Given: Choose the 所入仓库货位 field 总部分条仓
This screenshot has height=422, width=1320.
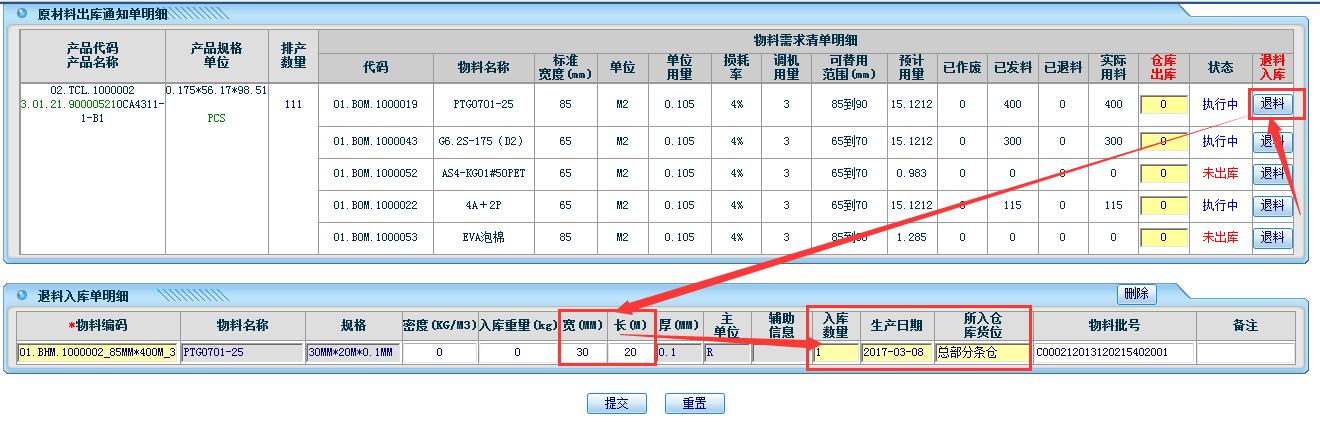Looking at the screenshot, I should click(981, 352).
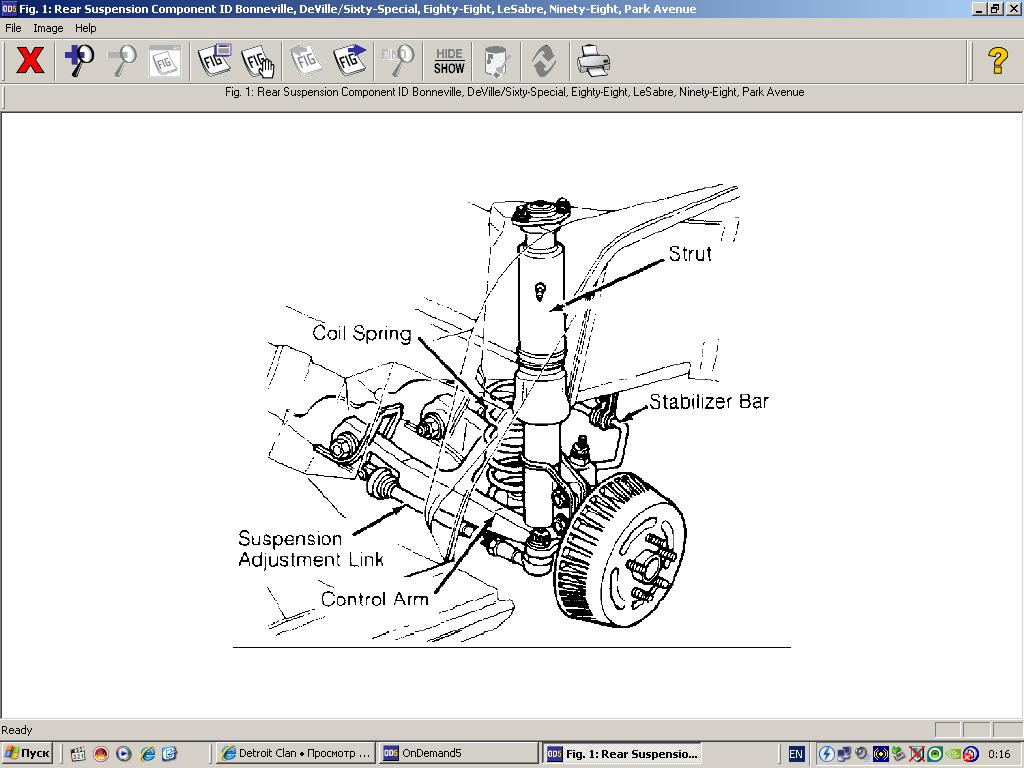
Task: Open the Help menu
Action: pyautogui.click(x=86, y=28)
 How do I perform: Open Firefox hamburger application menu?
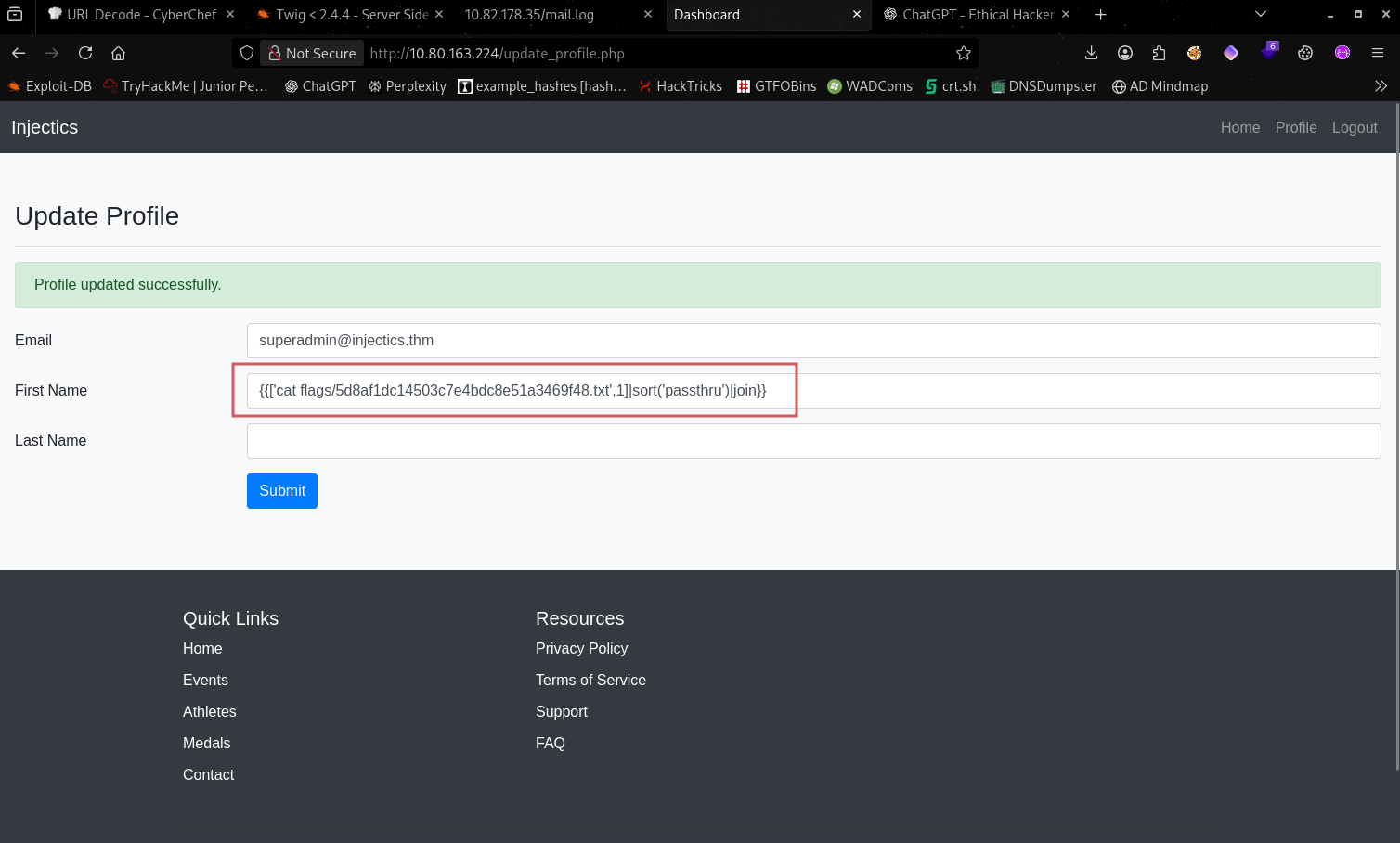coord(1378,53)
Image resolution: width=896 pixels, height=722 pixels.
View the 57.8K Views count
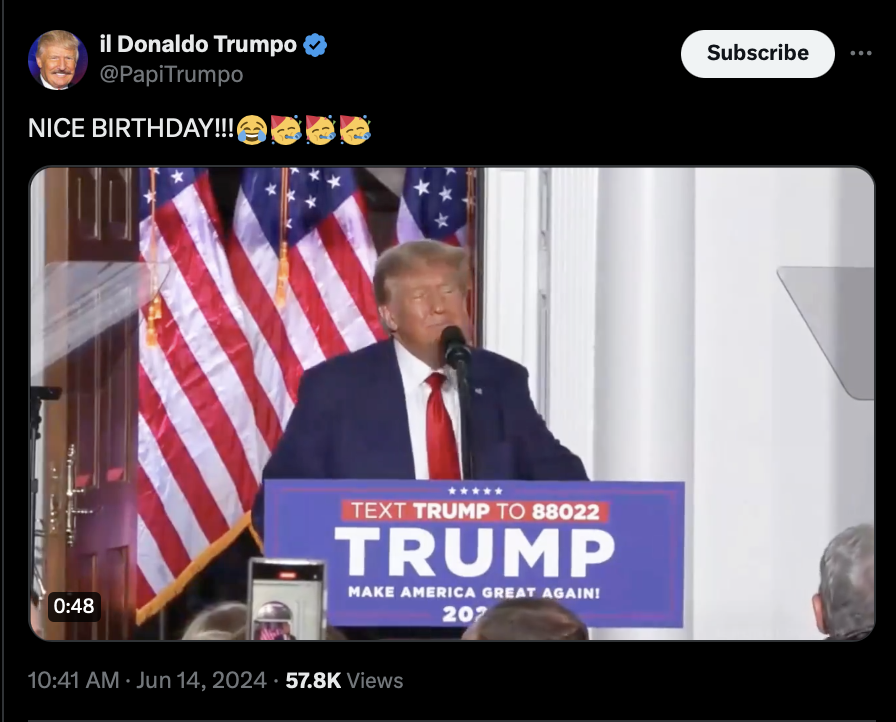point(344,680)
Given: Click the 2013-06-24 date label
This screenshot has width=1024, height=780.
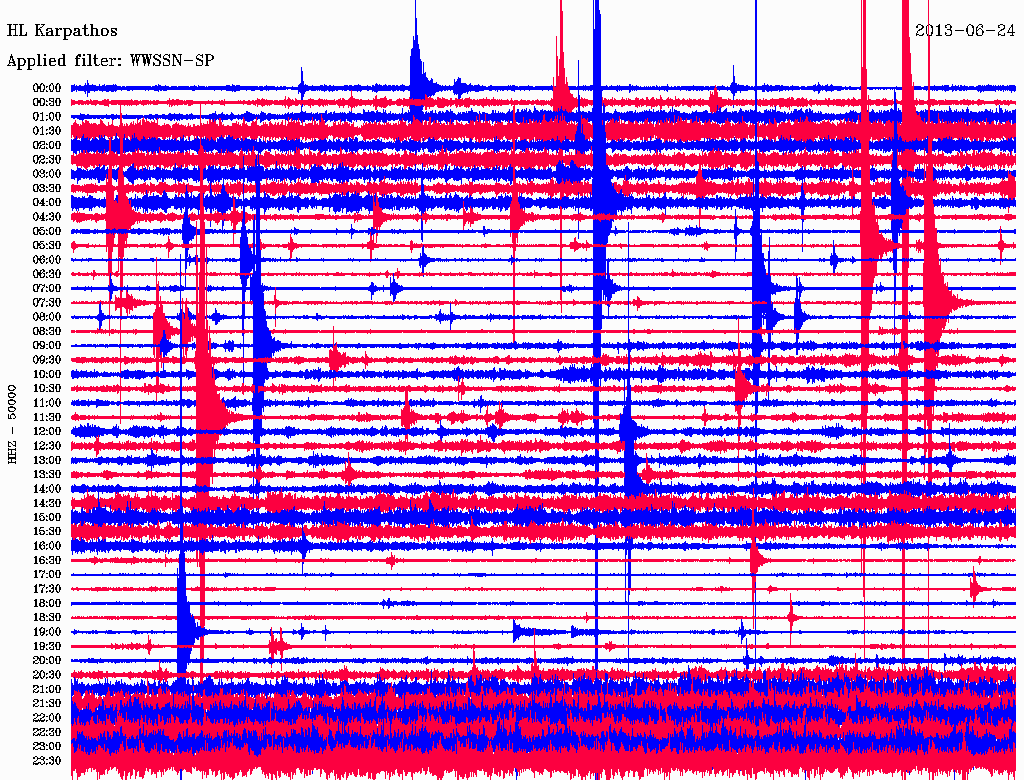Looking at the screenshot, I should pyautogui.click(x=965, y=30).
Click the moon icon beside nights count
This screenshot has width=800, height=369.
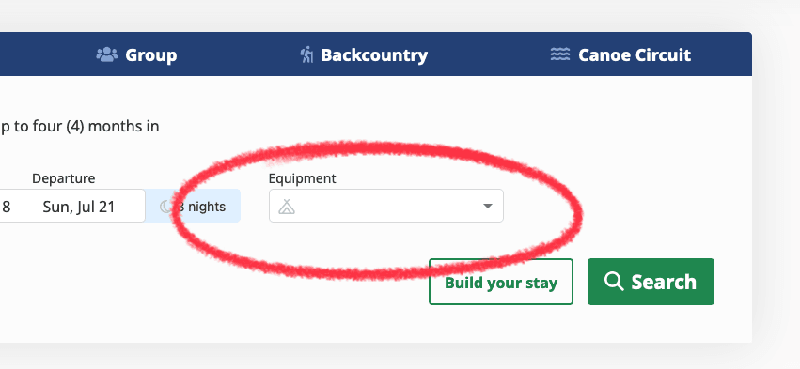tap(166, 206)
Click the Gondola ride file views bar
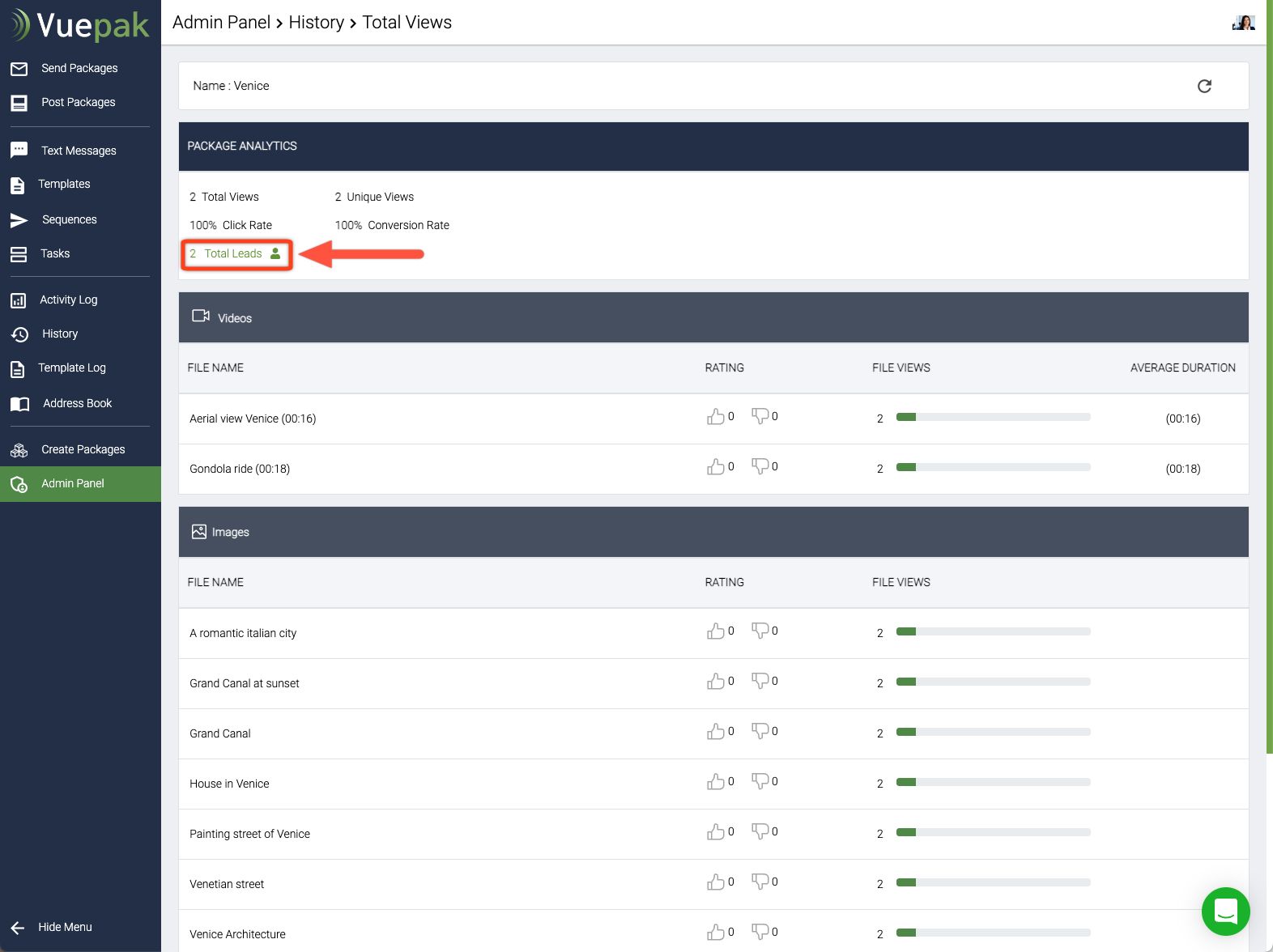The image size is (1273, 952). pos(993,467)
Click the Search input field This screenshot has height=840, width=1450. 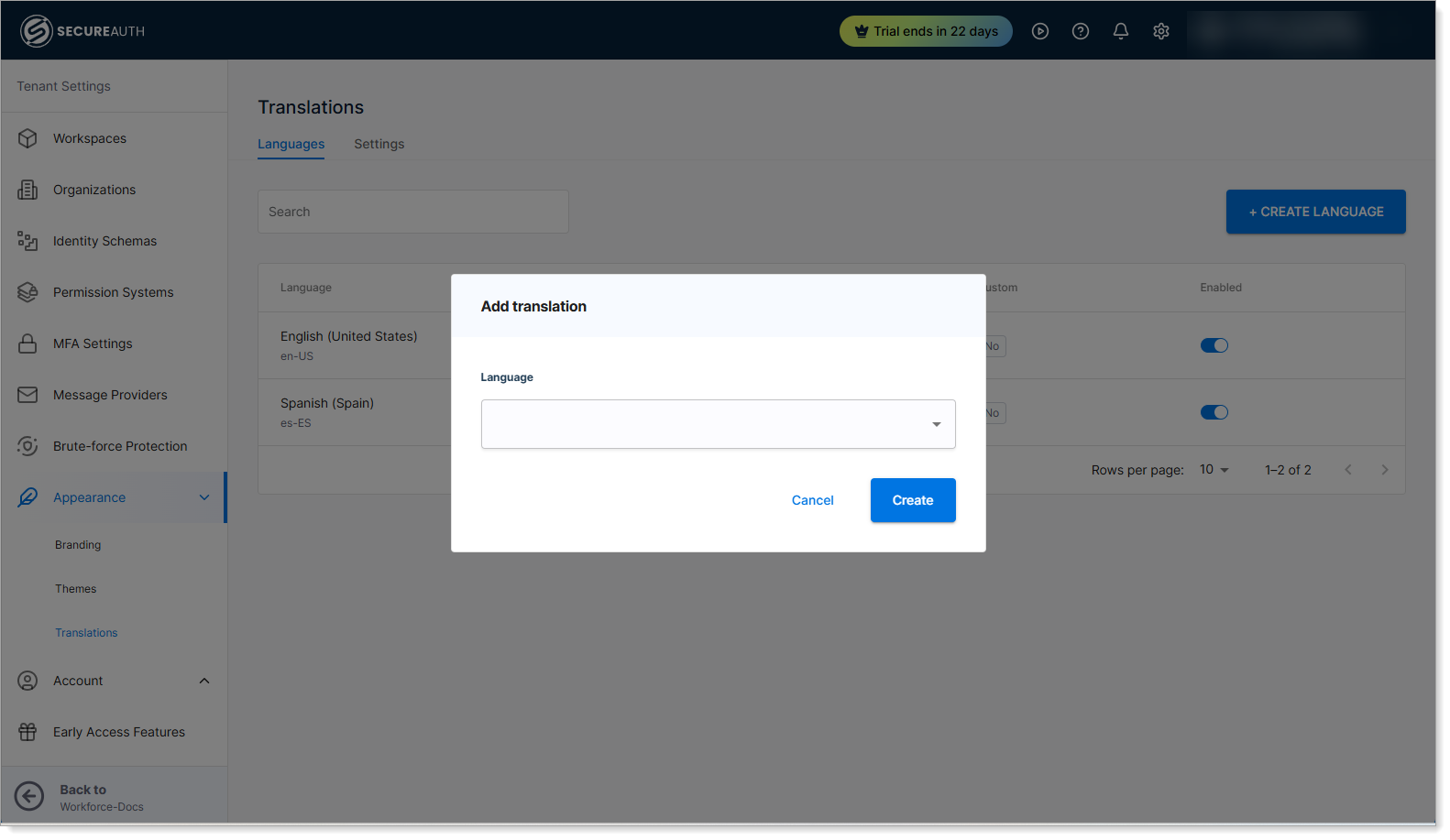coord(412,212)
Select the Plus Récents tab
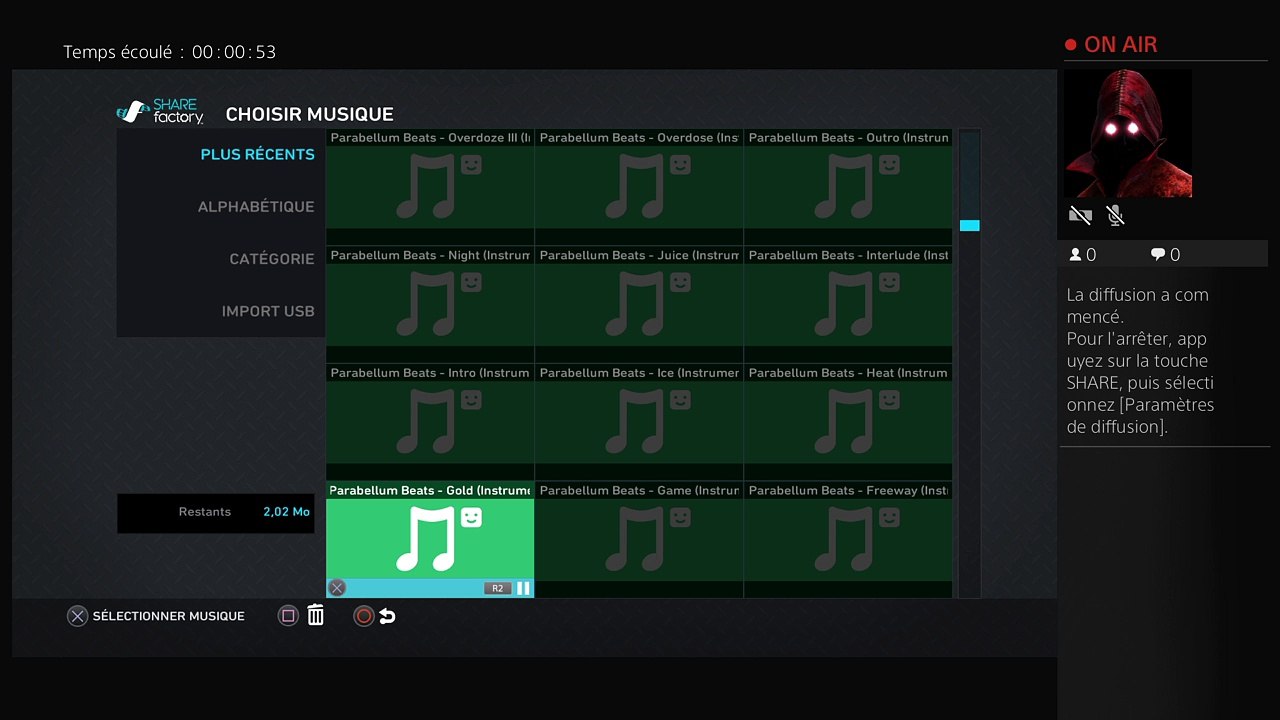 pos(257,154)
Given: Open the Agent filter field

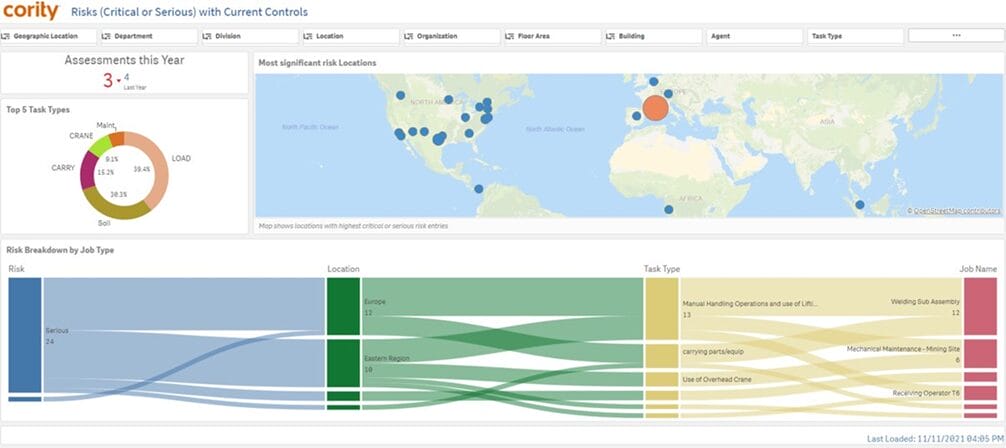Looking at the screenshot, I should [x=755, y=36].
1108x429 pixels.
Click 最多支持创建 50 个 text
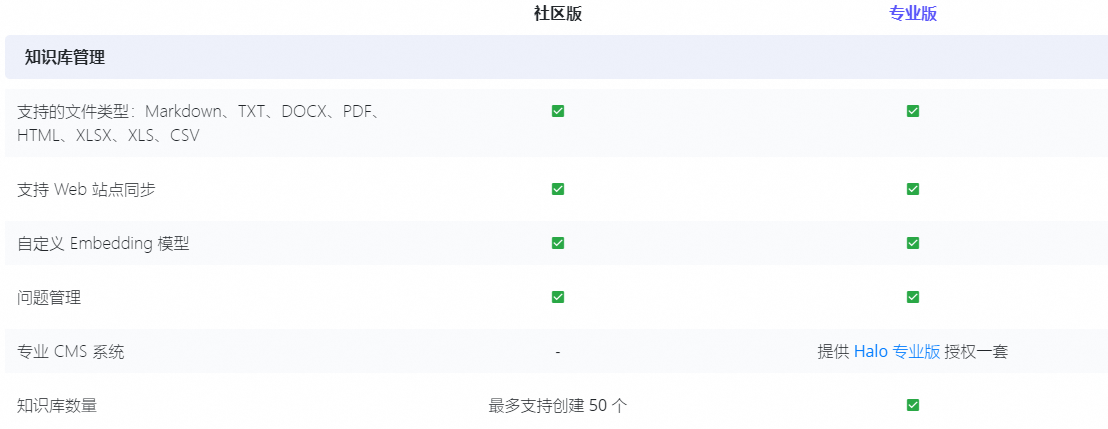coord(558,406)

* [REQUIRED ACTION]:
Return the number of lines in the data above that include the word "pixels", and nothing else.

* [COMPLETED TASK]:
2